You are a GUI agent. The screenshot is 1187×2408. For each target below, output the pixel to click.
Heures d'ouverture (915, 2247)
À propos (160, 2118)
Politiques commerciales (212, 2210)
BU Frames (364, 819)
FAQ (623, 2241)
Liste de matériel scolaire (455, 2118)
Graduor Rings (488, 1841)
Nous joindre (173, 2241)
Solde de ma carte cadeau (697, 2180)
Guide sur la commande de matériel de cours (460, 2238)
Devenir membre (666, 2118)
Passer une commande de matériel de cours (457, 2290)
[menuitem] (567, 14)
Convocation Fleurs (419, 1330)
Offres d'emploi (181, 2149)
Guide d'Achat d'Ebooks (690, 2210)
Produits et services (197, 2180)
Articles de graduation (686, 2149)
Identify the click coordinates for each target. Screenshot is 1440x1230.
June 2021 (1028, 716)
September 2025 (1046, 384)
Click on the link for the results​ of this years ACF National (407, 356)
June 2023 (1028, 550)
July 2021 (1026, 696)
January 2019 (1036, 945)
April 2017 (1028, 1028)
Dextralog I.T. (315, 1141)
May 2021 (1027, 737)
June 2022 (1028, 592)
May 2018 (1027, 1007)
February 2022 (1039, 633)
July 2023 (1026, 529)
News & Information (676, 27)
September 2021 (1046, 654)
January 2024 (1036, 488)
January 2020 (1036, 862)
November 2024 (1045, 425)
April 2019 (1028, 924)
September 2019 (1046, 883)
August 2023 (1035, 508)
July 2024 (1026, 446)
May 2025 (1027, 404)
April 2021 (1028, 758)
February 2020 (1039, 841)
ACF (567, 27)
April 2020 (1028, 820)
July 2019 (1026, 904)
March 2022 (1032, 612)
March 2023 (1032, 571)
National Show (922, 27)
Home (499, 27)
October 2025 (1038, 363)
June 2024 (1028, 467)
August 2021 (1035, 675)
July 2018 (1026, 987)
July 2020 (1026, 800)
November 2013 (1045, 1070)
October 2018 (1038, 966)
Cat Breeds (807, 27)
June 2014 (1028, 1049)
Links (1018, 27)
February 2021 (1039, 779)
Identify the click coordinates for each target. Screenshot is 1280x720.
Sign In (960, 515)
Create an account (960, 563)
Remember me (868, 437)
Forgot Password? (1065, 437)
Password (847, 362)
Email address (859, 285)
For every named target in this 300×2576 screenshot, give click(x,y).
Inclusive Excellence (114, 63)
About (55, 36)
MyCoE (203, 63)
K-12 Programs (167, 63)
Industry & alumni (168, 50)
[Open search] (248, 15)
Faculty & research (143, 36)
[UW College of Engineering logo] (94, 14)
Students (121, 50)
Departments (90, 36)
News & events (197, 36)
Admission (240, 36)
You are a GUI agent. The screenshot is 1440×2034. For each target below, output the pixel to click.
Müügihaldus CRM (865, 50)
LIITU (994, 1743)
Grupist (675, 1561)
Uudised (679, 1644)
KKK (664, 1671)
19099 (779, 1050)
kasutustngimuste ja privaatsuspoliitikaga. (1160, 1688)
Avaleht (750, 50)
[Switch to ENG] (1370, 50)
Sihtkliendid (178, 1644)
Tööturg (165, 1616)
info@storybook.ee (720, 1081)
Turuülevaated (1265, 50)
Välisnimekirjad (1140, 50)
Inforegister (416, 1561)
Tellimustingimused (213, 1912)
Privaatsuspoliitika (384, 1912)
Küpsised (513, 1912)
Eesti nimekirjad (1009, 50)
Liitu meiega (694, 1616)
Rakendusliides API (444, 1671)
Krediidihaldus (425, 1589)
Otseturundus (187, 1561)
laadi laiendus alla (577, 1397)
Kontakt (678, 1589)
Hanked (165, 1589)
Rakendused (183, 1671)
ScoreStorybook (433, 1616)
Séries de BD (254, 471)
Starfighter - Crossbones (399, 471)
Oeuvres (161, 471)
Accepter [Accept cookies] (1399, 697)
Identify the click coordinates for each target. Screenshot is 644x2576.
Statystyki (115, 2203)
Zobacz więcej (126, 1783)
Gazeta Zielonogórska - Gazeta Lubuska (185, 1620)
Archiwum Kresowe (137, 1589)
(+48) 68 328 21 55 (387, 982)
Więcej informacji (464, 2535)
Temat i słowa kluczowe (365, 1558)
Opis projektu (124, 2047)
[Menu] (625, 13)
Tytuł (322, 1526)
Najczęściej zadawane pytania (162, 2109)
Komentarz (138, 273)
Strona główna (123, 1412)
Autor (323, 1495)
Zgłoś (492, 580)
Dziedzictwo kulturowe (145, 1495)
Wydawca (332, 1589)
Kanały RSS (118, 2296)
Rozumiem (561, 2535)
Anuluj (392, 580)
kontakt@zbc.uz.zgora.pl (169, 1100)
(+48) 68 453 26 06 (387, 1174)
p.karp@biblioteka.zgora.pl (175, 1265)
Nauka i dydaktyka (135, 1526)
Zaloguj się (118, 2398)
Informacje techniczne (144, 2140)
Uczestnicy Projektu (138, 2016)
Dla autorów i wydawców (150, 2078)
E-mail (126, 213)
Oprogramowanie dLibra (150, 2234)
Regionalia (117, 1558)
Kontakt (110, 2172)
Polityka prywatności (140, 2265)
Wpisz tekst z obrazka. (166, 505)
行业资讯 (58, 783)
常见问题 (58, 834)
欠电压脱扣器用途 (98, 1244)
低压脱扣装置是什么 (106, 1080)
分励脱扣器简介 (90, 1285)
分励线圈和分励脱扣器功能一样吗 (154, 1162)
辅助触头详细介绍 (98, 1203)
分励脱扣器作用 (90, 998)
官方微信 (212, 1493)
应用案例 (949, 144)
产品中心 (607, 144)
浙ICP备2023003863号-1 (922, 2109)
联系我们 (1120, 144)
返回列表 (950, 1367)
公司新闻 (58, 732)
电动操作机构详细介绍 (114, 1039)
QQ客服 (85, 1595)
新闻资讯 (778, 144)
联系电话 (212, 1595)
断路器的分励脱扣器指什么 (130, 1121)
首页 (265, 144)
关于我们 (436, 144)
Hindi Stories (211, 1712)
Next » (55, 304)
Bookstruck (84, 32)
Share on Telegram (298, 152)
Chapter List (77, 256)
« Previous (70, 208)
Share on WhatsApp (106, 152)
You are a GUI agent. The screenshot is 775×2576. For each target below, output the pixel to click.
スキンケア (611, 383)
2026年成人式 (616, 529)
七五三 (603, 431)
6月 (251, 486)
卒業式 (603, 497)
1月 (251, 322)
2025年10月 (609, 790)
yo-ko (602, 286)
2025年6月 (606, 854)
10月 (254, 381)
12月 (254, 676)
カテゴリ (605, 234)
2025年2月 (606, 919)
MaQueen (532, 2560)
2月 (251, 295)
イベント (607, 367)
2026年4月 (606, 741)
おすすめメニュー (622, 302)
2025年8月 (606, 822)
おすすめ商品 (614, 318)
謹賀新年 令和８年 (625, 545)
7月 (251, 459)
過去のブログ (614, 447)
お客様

○ ○ ○

Can you put every line of the material above into a Markdown table with columns No. and Line, numbering the rows and dropping any blank lines?

| No. | Line |
|---|---|
| 1 | You are a GUI agent. The screenshot is 1187×2408. For each target below, output the pixel to click. |
| 2 | Heures d'ouverture (915, 2247) |
| 3 | À propos (160, 2118) |
| 4 | Politiques commerciales (212, 2210) |
| 5 | BU Frames (364, 819) |
| 6 | FAQ (623, 2241) |
| 7 | Liste de matériel scolaire (455, 2118) |
| 8 | Graduor Rings (488, 1841) |
| 9 | Nous joindre (173, 2241) |
| 10 | Solde de ma carte cadeau (697, 2180) |
| 11 | Guide sur la commande de matériel de cours (460, 2238) |
| 12 | Devenir membre (666, 2118) |
| 13 | Passer une commande de matériel de cours (457, 2290) |
| 14 | [menuitem] (567, 14) |
| 15 | Convocation Fleurs (419, 1330) |
| 16 | Offres d'emploi (181, 2149) |
| 17 | Guide d'Achat d'Ebooks (690, 2210) |
| 18 | Produits et services (197, 2180) |
| 19 | Articles de graduation (686, 2149) |
| 20 | Identify the click coordinates for each target. Screenshot is 1440x1230. |
| 21 | June 2021 (1028, 716) |
| 22 | September 2025 (1046, 384) |
| 23 | Click on the link for the results​ of this years ACF National (407, 356) |
| 24 | June 2023 (1028, 550) |
| 25 | July 2021 (1026, 696) |
| 26 | January 2019 (1036, 945) |
| 27 | April 2017 (1028, 1028) |
| 28 | Dextralog I.T. (315, 1141) |
| 29 | May 2021 (1027, 737) |
| 30 | June 2022 (1028, 592) |
| 31 | May 2018 (1027, 1007) |
| 32 | February 2022 (1039, 633) |
| 33 | July 2023 (1026, 529) |
| 34 | News & Information (676, 27) |
| 35 | September 2021 (1046, 654) |
| 36 | January 2024 (1036, 488) |
| 37 | January 2020 (1036, 862) |
| 38 | November 2024 (1045, 425) |
| 39 | April 2019 (1028, 924) |
| 40 | September 2019 (1046, 883) |
| 41 | August 2023 (1035, 508) |
| 42 | July 2024 (1026, 446) |
| 43 | May 2025 (1027, 404) |
| 44 | April 2021 (1028, 758) |
| 45 | February 2020 (1039, 841) |
| 46 | ACF (567, 27) |
| 47 | April 2020 (1028, 820) |
| 48 | July 2019 (1026, 904) |
| 49 | March 2022 (1032, 612) |
| 50 | March 2023 (1032, 571) |
| 51 | National Show (922, 27) |
| 52 | Home (499, 27) |
| 53 | October 2025 (1038, 363) |
| 54 | June 2024 (1028, 467) |
| 55 | August 2021 (1035, 675) |
| 56 | July 2018 (1026, 987) |
| 57 | July 2020 (1026, 800) |
| 58 | November 2013 (1045, 1070) |
| 59 | October 2018 (1038, 966) |
| 60 | Cat Breeds (807, 27) |
| 61 | June 2014 (1028, 1049) |
| 62 | Links (1018, 27) |
| 63 | February 2021 (1039, 779) |
| 64 | Identify the click coordinates for each target. Screenshot is 1280x720. |
| 65 | Sign In (960, 515) |
| 66 | Create an account (960, 563) |
| 67 | Remember me (868, 437) |
| 68 | Forgot Password? (1065, 437) |
| 69 | Password (847, 362) |
| 70 | Email address (859, 285) |
| 71 | For every named target in this 300×2576 screenshot, give click(x,y). |
| 72 | Inclusive Excellence (114, 63) |
| 73 | About (55, 36) |
| 74 | MyCoE (203, 63) |
| 75 | K-12 Programs (167, 63) |
| 76 | Industry & alumni (168, 50) |
| 77 | [Open search] (248, 15) |
| 78 | Faculty & research (143, 36) |
| 79 | [UW College of Engineering logo] (94, 14) |
| 80 | Students (121, 50) |
| 81 | Departments (90, 36) |
| 82 | News & events (197, 36) |
| 83 | Admission (240, 36) |
| 84 | You are a GUI agent. The screenshot is 1440×2034. For each target below, output the pixel to click. |
| 85 | Müügihaldus CRM (865, 50) |
| 86 | LIITU (994, 1743) |
| 87 | Grupist (675, 1561) |
| 88 | Uudised (679, 1644) |
| 89 | KKK (664, 1671) |
| 90 | 19099 (779, 1050) |
| 91 | kasutustngimuste ja privaatsuspoliitikaga. (1160, 1688) |
| 92 | Avaleht (750, 50) |
| 93 | [Switch to ENG] (1370, 50) |
| 94 | Sihtkliendid (178, 1644) |
| 95 | Tööturg (165, 1616) |
| 96 | info@storybook.ee (720, 1081) |
| 97 | Turuülevaated (1265, 50) |
| 98 | Välisnimekirjad (1140, 50) |
| 99 | Inforegister (416, 1561) |
| 100 | Tellimustingimused (213, 1912) |
| 101 | Privaatsuspoliitika (384, 1912) |
| 102 | Küpsised (513, 1912) |
| 103 | Eesti nimekirjad (1009, 50) |
| 104 | Liitu meiega (694, 1616) |
| 105 | Rakendusliides API (444, 1671) |
| 106 | Krediidihaldus (425, 1589) |
| 107 | Otseturundus (187, 1561) |
| 108 | laadi laiendus alla (577, 1397) |
| 109 | Kontakt (678, 1589) |
| 110 | Hanked (165, 1589) |
| 111 | Rakendused (183, 1671) |
| 112 | ScoreStorybook (433, 1616) |
| 113 | Séries de BD (254, 471) |
| 114 | Starfighter - Crossbones (399, 471) |
| 115 | Oeuvres (161, 471) |
| 116 | Accepter [Accept cookies] (1399, 697) |
| 117 | Identify the click coordinates for each target. Screenshot is 644x2576. |
| 118 | Statystyki (115, 2203) |
| 119 | Zobacz więcej (126, 1783) |
| 120 | Gazeta Zielonogórska - Gazeta Lubuska (185, 1620) |
| 121 | Archiwum Kresowe (137, 1589) |
| 122 | (+48) 68 328 21 55 (387, 982) |
| 123 | Więcej informacji (464, 2535) |
| 124 | Temat i słowa kluczowe (365, 1558) |
| 125 | Opis projektu (124, 2047) |
| 126 | [Menu] (625, 13) |
| 127 | Tytuł (322, 1526) |
| 128 | Najczęściej zadawane pytania (162, 2109) |
| 129 | Komentarz (138, 273) |
| 130 | Strona główna (123, 1412) |
| 131 | Autor (323, 1495) |
| 132 | Zgłoś (492, 580) |
| 133 | Dziedzictwo kulturowe (145, 1495) |
| 134 | Wydawca (332, 1589) |
| 135 | Kanały RSS (118, 2296) |
| 136 | Rozumiem (561, 2535) |
| 137 | Anuluj (392, 580) |
| 138 | kontakt@zbc.uz.zgora.pl (169, 1100) |
| 139 | (+48) 68 453 26 06 (387, 1174) |
| 140 | p.karp@biblioteka.zgora.pl (175, 1265) |
| 141 | Nauka i dydaktyka (135, 1526) |
| 142 | Zaloguj się (118, 2398) |
| 143 | Informacje techniczne (144, 2140) |
| 144 | Uczestnicy Projektu (138, 2016) |
| 145 | Dla autorów i wydawców (150, 2078) |
| 146 | E-mail (126, 213) |
| 147 | Oprogramowanie dLibra (150, 2234) |
| 148 | Regionalia (117, 1558) |
| 149 | Kontakt (110, 2172) |
| 150 | Polityka prywatności (140, 2265) |
| 151 | Wpisz tekst z obrazka. (166, 505) |
| 152 | 行业资讯 (58, 783) |
| 153 | 常见问题 (58, 834) |
| 154 | 欠电压脱扣器用途 (98, 1244) |
| 155 | 低压脱扣装置是什么 (106, 1080) |
| 156 | 分励脱扣器简介 (90, 1285) |
| 157 | 分励线圈和分励脱扣器功能一样吗 (154, 1162) |
| 158 | 辅助触头详细介绍 (98, 1203) |
| 159 | 分励脱扣器作用 (90, 998) |
| 160 | 官方微信 (212, 1493) |
| 161 | 应用案例 (949, 144) |
| 162 | 产品中心 (607, 144) |
| 163 | 浙ICP备2023003863号-1 (922, 2109) |
| 164 | 联系我们 (1120, 144) |
| 165 | 返回列表 (950, 1367) |
| 166 | 公司新闻 (58, 732) |
| 167 | 电动操作机构详细介绍 (114, 1039) |
| 168 | QQ客服 (85, 1595) |
| 169 | 新闻资讯 (778, 144) |
| 170 | 联系电话 (212, 1595) |
| 171 | 断路器的分励脱扣器指什么 (130, 1121) |
| 172 | 首页 (265, 144) |
| 173 | 关于我们 (436, 144) |
| 174 | Hindi Stories (211, 1712) |
| 175 | Next » (55, 304) |
| 176 | Bookstruck (84, 32) |
| 177 | Share on Telegram (298, 152) |
| 178 | Chapter List (77, 256) |
| 179 | « Previous (70, 208) |
| 180 | Share on WhatsApp (106, 152) |
| 181 | You are a GUI agent. The screenshot is 775×2576. For each target below, output the pixel to click. |
| 182 | スキンケア (611, 383) |
| 183 | 2026年成人式 (616, 529) |
| 184 | 七五三 (603, 431) |
| 185 | 6月 (251, 486) |
| 186 | 卒業式 (603, 497) |
| 187 | 1月 (251, 322) |
| 188 | 2025年10月 (609, 790) |
| 189 | yo-ko (602, 286) |
| 190 | 2025年6月 (606, 854) |
| 191 | 10月 (254, 381) |
| 192 | 12月 (254, 676) |
| 193 | カテゴリ (605, 234) |
| 194 | 2025年2月 (606, 919) |
| 195 | MaQueen (532, 2560) |
| 196 | 2月 (251, 295) |
| 197 | イベント (607, 367) |
| 198 | 2026年4月 (606, 741) |
| 199 | おすすめメニュー (622, 302) |
| 200 | 2025年8月 (606, 822) |
| 201 | おすすめ商品 (614, 318) |
| 202 | 謹賀新年 令和８年 (625, 545) |
| 203 | 7月 (251, 459) |
| 204 | 過去のブログ (614, 447) |
| 205 | お客様 |